# TASK GOAL:
Write out the records again with "screenshot" changed to "screen image" and every other part left as it is. Leave the pictures out of your answer.

(Element and text position data)
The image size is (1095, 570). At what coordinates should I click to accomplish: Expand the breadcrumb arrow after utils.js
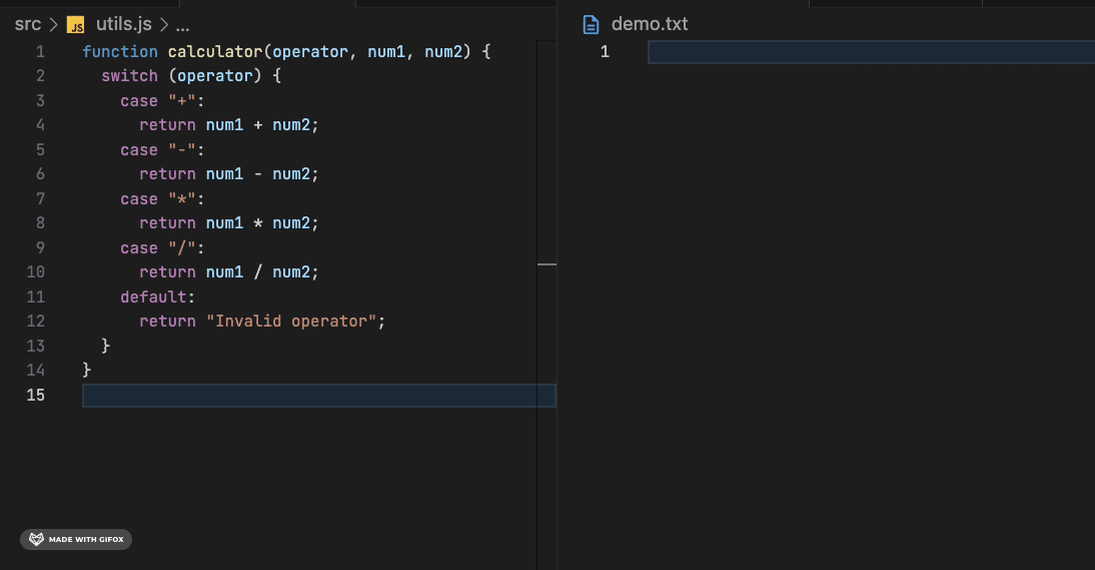pos(164,25)
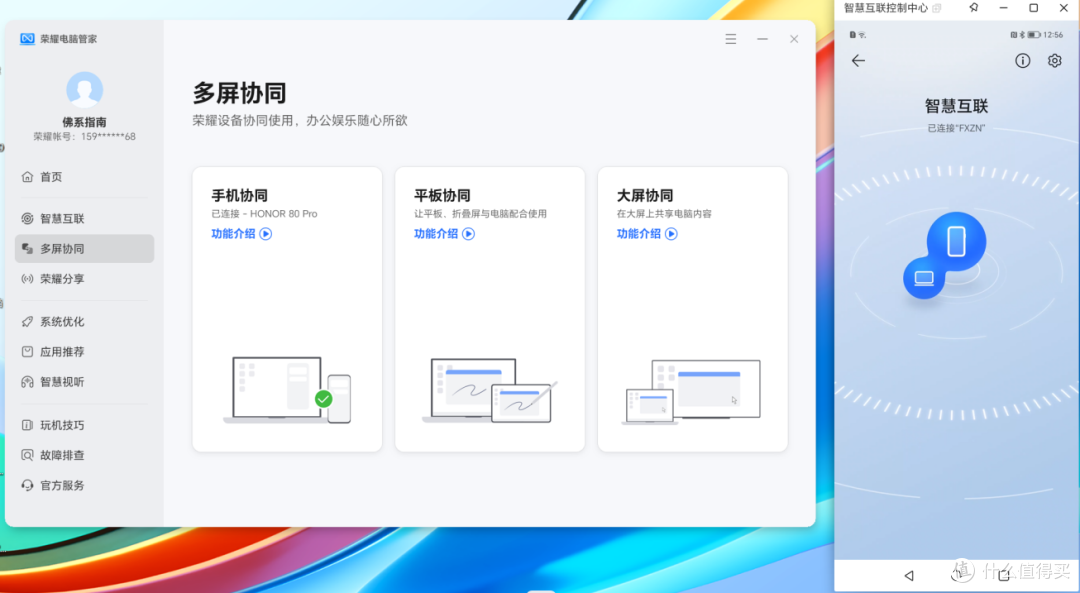
Task: Click the back arrow in the phone window
Action: coord(858,60)
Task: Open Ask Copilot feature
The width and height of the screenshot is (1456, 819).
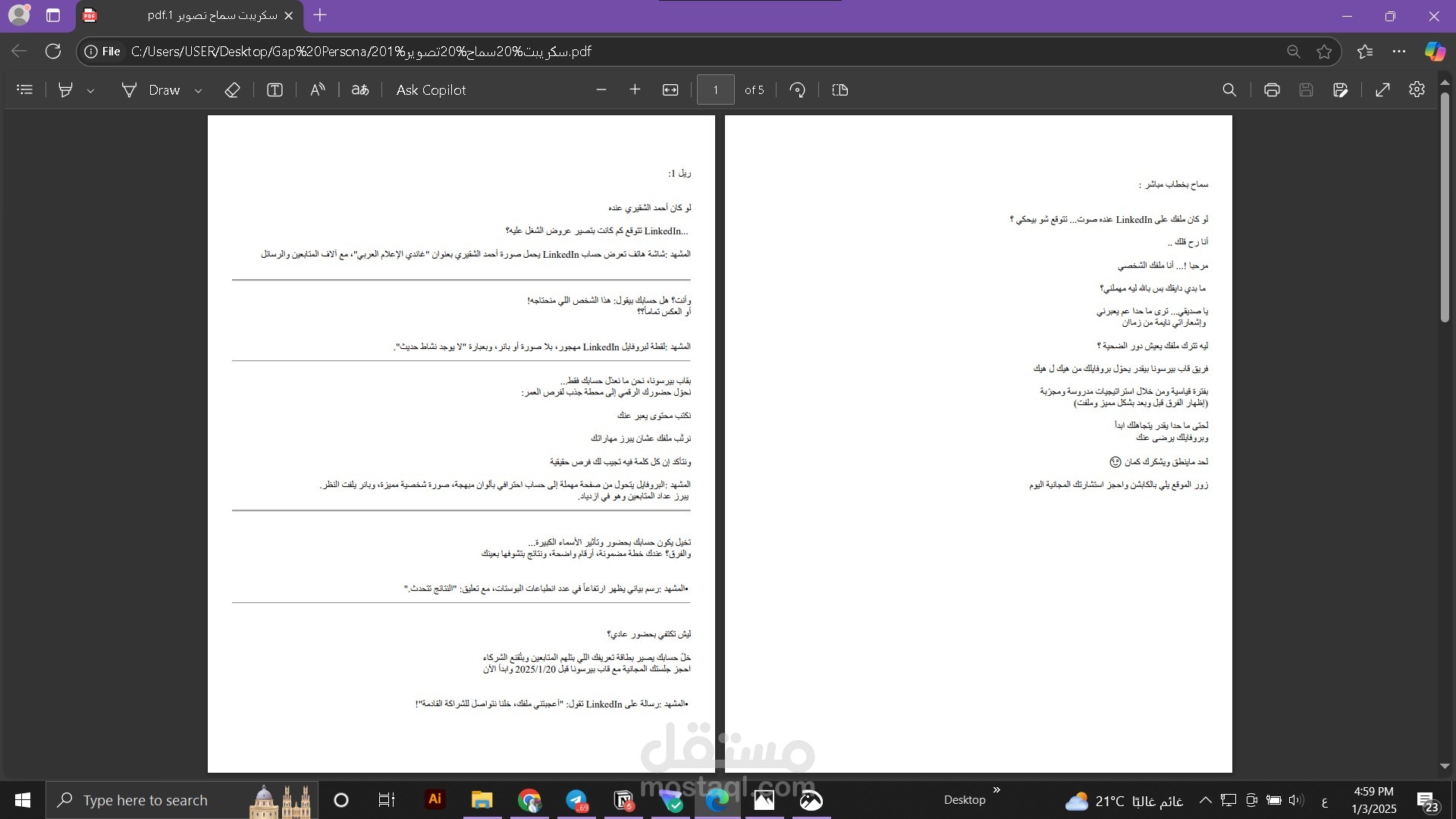Action: [434, 90]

# WRITTEN ANSWER:
The image size is (1095, 570). At what coordinates should I click to accomplish: Expand the breadcrumb arrow after utils.js
pos(164,25)
Task: Click the back arrow in the phone window
Action: coord(858,60)
Task: Open Ask Copilot feature
The width and height of the screen image is (1456, 819).
Action: [434, 90]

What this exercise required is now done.